In the following, the reported performance of NN is based on the averaged prediction of the five optimized networks obtained in the cross-validation procedure.

Performance of ΔCC Prediction

Table 1 displays the total variance of ΔCC and the mean squared difference (MSD) between the actualized ΔCC and the prediction made by each approach, across the development and test sets. We can see that for in-sample prediction (development set) the NN model fits the data better than the other models, whereas for out-of-sample prediction (test set) the performance of the NN model lies in between those of the other models.
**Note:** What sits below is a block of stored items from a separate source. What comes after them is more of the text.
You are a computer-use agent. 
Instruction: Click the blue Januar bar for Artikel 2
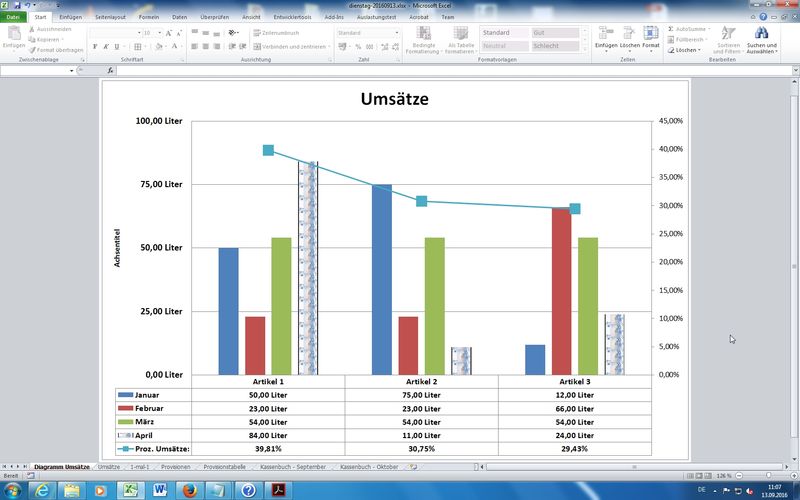[x=382, y=279]
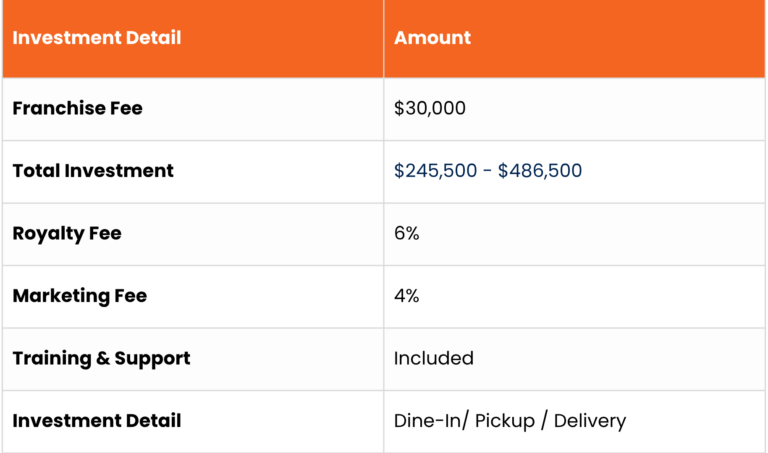Click the Included value cell
This screenshot has height=453, width=768.
433,358
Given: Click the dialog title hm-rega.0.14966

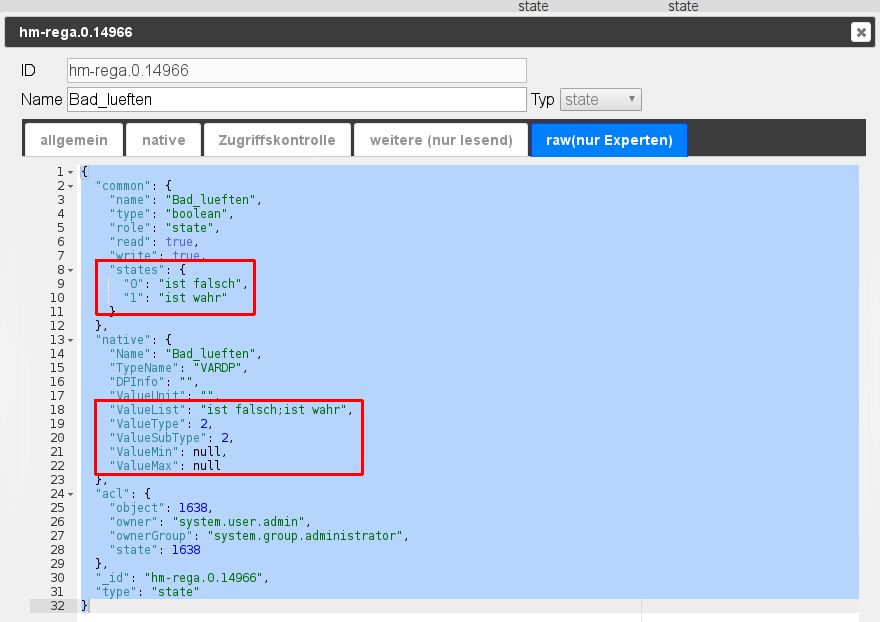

Table 1: Overall Variance of  and the Prediction Performance of Each Model

Table 1 displays the total variance of ΔCC and the mean squared difference (MSD) between the actualized ΔCC and the prediction made by each approach, across the development and test sets.
  Development Test
Historical variance of actualised ΔCC 0.005162 0.0044
MSD constant-spread model vs. actualised ΔCC 0.001778 0.000869
MSD MOATS vs. actualised ΔCC 0.001771 0.000643
MSD NN vs. actualised ΔCC 0.001403 0.000721
We can also look at the MSD between the models’ predictions as shown in Table 2. Interestingly, the mutual differences between the predictions are much smaller than the differences between the actualised ΔCC and the predictions above. Also, the MSD between NN prediction and either of the other models’ predictions are about half of the MSD between the other two models’ predictions. It is worth noting that although the NN were trained to predict the actualised ΔCC and did not “see” the MOATS output during training, the MSD between NN and MOATS predictions ended up much smaller than the MSD between either prediction and the actualised ΔCC. This suggests that the information contained in the input features which is relevant to CC movement and captured by each model significantly overlaps. Furthermore, the prediction made by NN lies somewhere in the “middle ground” between the predictions made by the other models in the high-dimensional feature space.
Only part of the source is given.